До войны он был секретарь райкома партии в Ж *
, в войну назначен начальником шифровального отделения дивизии. Всегда он был поставлен высоко, важная персона, и не ведал мелкого человеческого горя. Но в 1942 году как-то случилось, что по вине шифровального отделения один полк их дивизии не получил вовремя приказа на отступление. Надо было исправить, но ещё получилось, что все подчинённые Маковоза куда-то задевались, – и послал генерал его самого туда, на передовую, в уже смыкающиеся вокруг полка клещи: приказать им отступать! спасти их! М. поехал верхом, сокрушённо и боясь погибнуть, по пути же попал так опасно, что дальше решил не ехать и даже не знал, останется ли и тут в живых. Он сознательно остановился – покинул, предал полк, слез с лошади, обнял дерево (или от осколков прятался за ним) и… дал клятву Иегове, что если только останется жив, – будет ревнивым верующим, выполнять точно святой закон. И кончилось «благополучно»: полк погиб или попал в плен, а М. выжил, получил 10 лет лагеря по 58-й, отбыл их – и вот был со мной в Кок-Тереке. И как же непреклонно он выполнял свой обет! – ничего в груди и голове не осталось у него от члена партии. Только обманом могла жена накормить его безчешуйчатой трефной рыбой. По субботам не мог он не приходить на службу, но старался здесь ничего не делать. Дома он сурово выполнял все обряды и молился – по советской неизбежности тайно.Естественно, что эту историю открыл он мало кому.
А мне она не кажется слишком простой. Просто здесь только одно, с чем больше всего не принято у нас соглашаться: что глубиннейший ствол нашей жизни – религиозное сознание, а не партийно-идеологическое.
Как рассудить? По всем законам уголовным, воинским и законам чести, по законам патриотическим и коммунистическим этот человек был достоин смерти или презрения – ведь целый полк погубил он ради спасения своей жизни, не говоря уже, что в тот момент не хватило ему ненависти к самому страшному врагу евреев, какой только бывал.

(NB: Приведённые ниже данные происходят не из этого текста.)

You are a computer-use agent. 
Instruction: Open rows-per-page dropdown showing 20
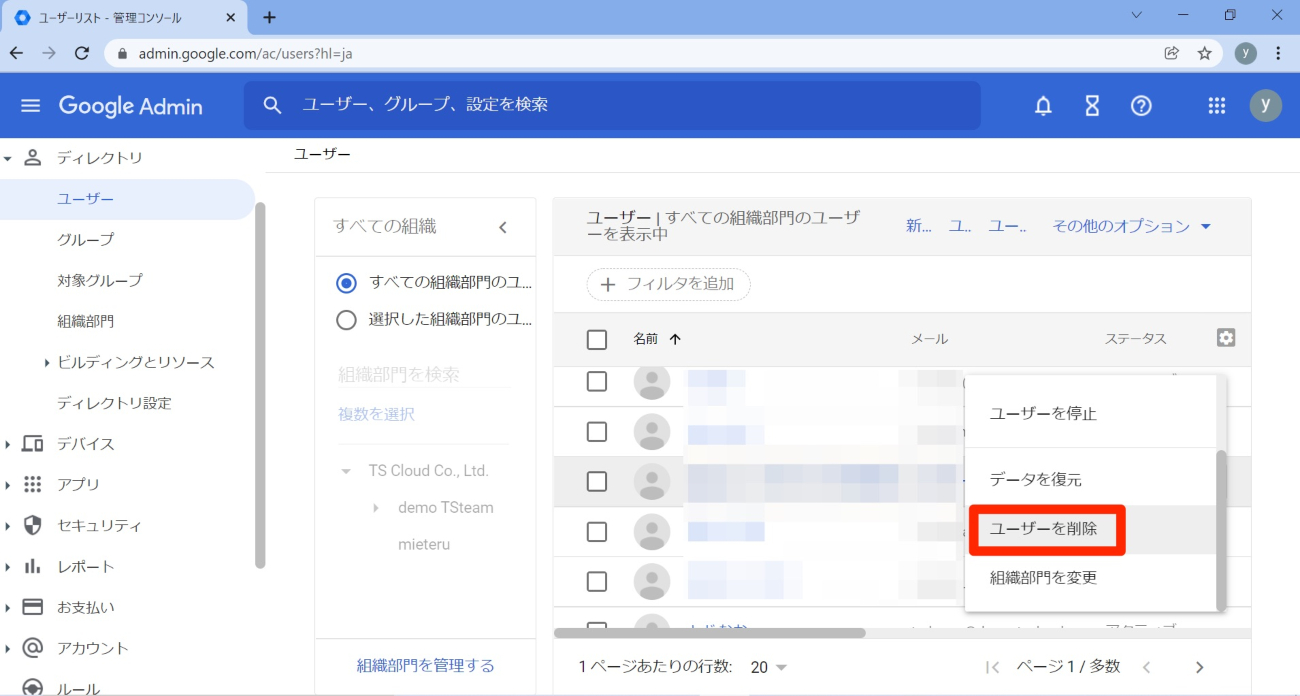768,667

А вот по каким-то ещё более высшим законам Маковоз мог воскликнуть: а все ваши войны – не по слабоумию ли высших политиков начинаются? разве Гитлер врезался в Россию не по слабоумию – своему, и Сталина, и Чемберлена? а теперь вы посылаете на смерть
Возразят: он (но и все же люди того полка!) должен был заявить это ещё в военкомате, когда на него надевали красивый мундир, а не там, обнимая дерево. Да логически я не берусь его защищать, логически я должен был бы ненавидеть его, или презирать, или испытывать брезгливость от его рукопожатия.

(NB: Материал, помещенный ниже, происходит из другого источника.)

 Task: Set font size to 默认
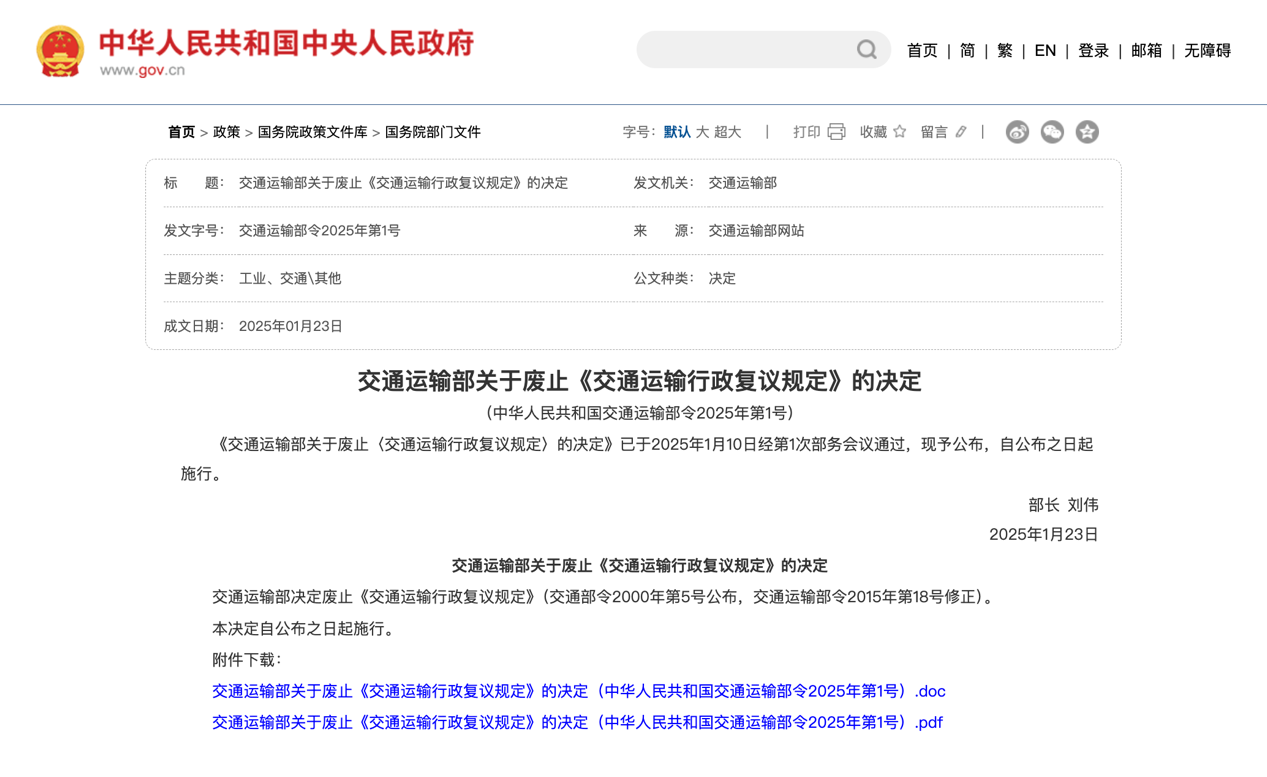click(x=677, y=132)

Но ничего такого я к нему не испытывал. Потому ли, что я был не из того полка и не ощутил той обстановки? Или догадываюсь, что судьба того полка должна была зависеть и ещё от сотни причин? Или потому, что никогда не видел Маковоза в надменности, а только поверженным? Ежедневно мы обменивались искренним крепким рукопожатием – и ни разу я не ощутил в том зазорного.
Как только не изогнётся единый человек за жизнь! И каким новым для себя и других. И одного из этих – совсем разных – мы по приказу, по закону, по порыву, по ослеплению готовно и радостно побиваем камнями.
Но если камень – вываливается из твоей руки?.. Но если сам окажешься в глубокой беде – и возникает в тебе новый взгляд. На вину. На виновного. На него и на себя.